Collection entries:
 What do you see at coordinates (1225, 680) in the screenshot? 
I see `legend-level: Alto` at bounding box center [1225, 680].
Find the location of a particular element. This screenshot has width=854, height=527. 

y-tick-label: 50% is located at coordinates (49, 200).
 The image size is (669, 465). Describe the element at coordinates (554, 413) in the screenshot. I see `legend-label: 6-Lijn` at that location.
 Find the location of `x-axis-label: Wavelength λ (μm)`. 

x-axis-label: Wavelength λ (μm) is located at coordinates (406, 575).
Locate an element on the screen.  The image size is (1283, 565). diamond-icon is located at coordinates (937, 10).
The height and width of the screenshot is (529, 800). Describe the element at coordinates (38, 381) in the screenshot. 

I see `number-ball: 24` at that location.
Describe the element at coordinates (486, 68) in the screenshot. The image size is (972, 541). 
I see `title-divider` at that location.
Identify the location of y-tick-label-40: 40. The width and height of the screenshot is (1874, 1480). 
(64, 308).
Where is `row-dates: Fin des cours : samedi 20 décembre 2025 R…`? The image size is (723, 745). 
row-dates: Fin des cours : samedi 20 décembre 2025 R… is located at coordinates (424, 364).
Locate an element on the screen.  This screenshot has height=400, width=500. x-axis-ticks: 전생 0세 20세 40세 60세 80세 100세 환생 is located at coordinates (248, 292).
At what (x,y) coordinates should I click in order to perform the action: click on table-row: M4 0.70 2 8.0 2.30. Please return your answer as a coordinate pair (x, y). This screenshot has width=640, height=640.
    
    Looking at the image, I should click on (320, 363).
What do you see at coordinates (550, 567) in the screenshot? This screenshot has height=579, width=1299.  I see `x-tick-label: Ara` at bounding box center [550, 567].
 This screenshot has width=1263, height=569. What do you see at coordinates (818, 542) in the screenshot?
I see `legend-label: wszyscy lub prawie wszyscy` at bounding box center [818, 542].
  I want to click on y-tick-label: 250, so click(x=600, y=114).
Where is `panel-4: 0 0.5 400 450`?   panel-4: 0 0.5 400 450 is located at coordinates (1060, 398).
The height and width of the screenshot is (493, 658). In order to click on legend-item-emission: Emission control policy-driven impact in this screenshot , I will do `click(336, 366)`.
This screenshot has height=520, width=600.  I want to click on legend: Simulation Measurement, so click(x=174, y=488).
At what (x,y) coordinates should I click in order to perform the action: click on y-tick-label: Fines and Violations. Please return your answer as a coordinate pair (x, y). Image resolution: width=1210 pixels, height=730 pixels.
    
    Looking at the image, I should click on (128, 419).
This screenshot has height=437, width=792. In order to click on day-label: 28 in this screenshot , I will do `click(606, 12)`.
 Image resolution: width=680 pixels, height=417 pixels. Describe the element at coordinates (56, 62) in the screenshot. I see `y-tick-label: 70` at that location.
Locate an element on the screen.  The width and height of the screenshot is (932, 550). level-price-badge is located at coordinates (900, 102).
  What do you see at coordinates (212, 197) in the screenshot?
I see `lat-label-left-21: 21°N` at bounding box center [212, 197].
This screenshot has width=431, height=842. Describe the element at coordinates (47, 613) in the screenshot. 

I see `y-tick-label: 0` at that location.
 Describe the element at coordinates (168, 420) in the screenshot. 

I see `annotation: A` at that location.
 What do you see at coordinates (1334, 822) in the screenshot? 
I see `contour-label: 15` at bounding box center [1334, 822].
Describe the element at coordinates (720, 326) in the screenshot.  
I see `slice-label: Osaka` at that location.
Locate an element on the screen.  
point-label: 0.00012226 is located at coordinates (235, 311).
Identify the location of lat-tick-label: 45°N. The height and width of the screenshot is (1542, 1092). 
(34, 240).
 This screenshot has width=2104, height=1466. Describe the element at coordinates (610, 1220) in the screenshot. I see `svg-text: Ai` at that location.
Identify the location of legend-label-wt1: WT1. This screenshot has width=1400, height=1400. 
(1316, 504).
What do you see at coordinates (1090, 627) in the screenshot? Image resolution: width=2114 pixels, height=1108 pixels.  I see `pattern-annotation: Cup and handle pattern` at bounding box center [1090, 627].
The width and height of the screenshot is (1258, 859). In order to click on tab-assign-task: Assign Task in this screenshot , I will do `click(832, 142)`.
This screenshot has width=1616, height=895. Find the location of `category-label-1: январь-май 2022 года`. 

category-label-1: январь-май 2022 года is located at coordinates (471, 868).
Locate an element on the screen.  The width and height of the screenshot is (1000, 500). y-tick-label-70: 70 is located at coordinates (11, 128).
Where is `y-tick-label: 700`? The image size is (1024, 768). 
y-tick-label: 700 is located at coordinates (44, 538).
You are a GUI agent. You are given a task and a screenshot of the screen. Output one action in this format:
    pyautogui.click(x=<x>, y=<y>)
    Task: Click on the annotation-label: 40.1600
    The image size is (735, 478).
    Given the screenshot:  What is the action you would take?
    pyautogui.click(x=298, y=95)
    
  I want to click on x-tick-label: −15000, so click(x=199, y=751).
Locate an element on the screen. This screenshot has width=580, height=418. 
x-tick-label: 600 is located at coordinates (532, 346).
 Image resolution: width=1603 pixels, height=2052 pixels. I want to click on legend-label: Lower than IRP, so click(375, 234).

→ **Exercise directions**: Reproduce every one of the records above, word for word and without any change.

→ **Solution to this exercise**:
 What do you see at coordinates (1225, 680) in the screenshot? 
I see `legend-level: Alto` at bounding box center [1225, 680].
Find the location of a particular element. This screenshot has width=854, height=527. 

y-tick-label: 50% is located at coordinates (49, 200).
 The image size is (669, 465). Describe the element at coordinates (554, 413) in the screenshot. I see `legend-label: 6-Lijn` at that location.
 Find the location of `x-axis-label: Wavelength λ (μm)`. 

x-axis-label: Wavelength λ (μm) is located at coordinates (406, 575).
Locate an element on the screen.  The image size is (1283, 565). diamond-icon is located at coordinates (937, 10).
The height and width of the screenshot is (529, 800). Describe the element at coordinates (38, 381) in the screenshot. 

I see `number-ball: 24` at that location.
Describe the element at coordinates (486, 68) in the screenshot. The image size is (972, 541). 
I see `title-divider` at that location.
Identify the location of y-tick-label-40: 40. The width and height of the screenshot is (1874, 1480). 
(64, 308).
Where is `row-dates: Fin des cours : samedi 20 décembre 2025 R…`? The image size is (723, 745). 
row-dates: Fin des cours : samedi 20 décembre 2025 R… is located at coordinates (424, 364).
Locate an element on the screen.  This screenshot has height=400, width=500. x-axis-ticks: 전생 0세 20세 40세 60세 80세 100세 환생 is located at coordinates (248, 292).
At what (x,y) coordinates should I click in order to perform the action: click on table-row: M4 0.70 2 8.0 2.30. Please return your answer as a coordinate pair (x, y). This screenshot has width=640, height=640.
    
    Looking at the image, I should click on (320, 363).
What do you see at coordinates (550, 567) in the screenshot? This screenshot has height=579, width=1299.  I see `x-tick-label: Ara` at bounding box center [550, 567].
 This screenshot has width=1263, height=569. What do you see at coordinates (818, 542) in the screenshot?
I see `legend-label: wszyscy lub prawie wszyscy` at bounding box center [818, 542].
  I want to click on y-tick-label: 250, so click(x=600, y=114).
Where is `panel-4: 0 0.5 400 450`?   panel-4: 0 0.5 400 450 is located at coordinates (1060, 398).
The height and width of the screenshot is (493, 658). In order to click on legend-item-emission: Emission control policy-driven impact in this screenshot , I will do `click(336, 366)`.
This screenshot has height=520, width=600.  I want to click on legend: Simulation Measurement, so click(x=174, y=488).
At what (x,y) coordinates should I click in order to perform the action: click on y-tick-label: Fines and Violations. Please return your answer as a coordinate pair (x, y). Image resolution: width=1210 pixels, height=730 pixels.
    
    Looking at the image, I should click on (128, 419).
This screenshot has height=437, width=792. In order to click on day-label: 28 in this screenshot , I will do `click(606, 12)`.
 Image resolution: width=680 pixels, height=417 pixels. Describe the element at coordinates (56, 62) in the screenshot. I see `y-tick-label: 70` at that location.
Locate an element on the screen.  The width and height of the screenshot is (932, 550). level-price-badge is located at coordinates (900, 102).
  What do you see at coordinates (212, 197) in the screenshot?
I see `lat-label-left-21: 21°N` at bounding box center [212, 197].
This screenshot has width=431, height=842. Describe the element at coordinates (47, 613) in the screenshot. 

I see `y-tick-label: 0` at that location.
 Describe the element at coordinates (168, 420) in the screenshot. 

I see `annotation: A` at that location.
 What do you see at coordinates (1334, 822) in the screenshot? 
I see `contour-label: 15` at bounding box center [1334, 822].
Describe the element at coordinates (720, 326) in the screenshot.  
I see `slice-label: Osaka` at that location.
Locate an element on the screen.  
point-label: 0.00012226 is located at coordinates (235, 311).
Identify the location of lat-tick-label: 45°N. The height and width of the screenshot is (1542, 1092). 
(34, 240).
 This screenshot has width=2104, height=1466. Describe the element at coordinates (610, 1220) in the screenshot. I see `svg-text: Ai` at that location.
Identify the location of legend-label-wt1: WT1. This screenshot has width=1400, height=1400. 
(1316, 504).
What do you see at coordinates (1090, 627) in the screenshot? Image resolution: width=2114 pixels, height=1108 pixels.  I see `pattern-annotation: Cup and handle pattern` at bounding box center [1090, 627].
The width and height of the screenshot is (1258, 859). In order to click on tab-assign-task: Assign Task in this screenshot , I will do `click(832, 142)`.
This screenshot has width=1616, height=895. Find the location of `category-label-1: январь-май 2022 года`. 

category-label-1: январь-май 2022 года is located at coordinates (471, 868).
Locate an element on the screen.  The width and height of the screenshot is (1000, 500). y-tick-label-70: 70 is located at coordinates (11, 128).
Where is `y-tick-label: 700`? The image size is (1024, 768). 
y-tick-label: 700 is located at coordinates (44, 538).
You are a GUI agent. You are given a task and a screenshot of the screen. Output one action in this format:
    pyautogui.click(x=<x>, y=<y>)
    Task: Click on the annotation-label: 40.1600
    The image size is (735, 478).
    Given the screenshot:  What is the action you would take?
    pyautogui.click(x=298, y=95)
    
  I want to click on x-tick-label: −15000, so click(x=199, y=751).
Locate an element on the screen. This screenshot has width=580, height=418. 
x-tick-label: 600 is located at coordinates (532, 346).
 Image resolution: width=1603 pixels, height=2052 pixels. I want to click on legend-label: Lower than IRP, so click(375, 234).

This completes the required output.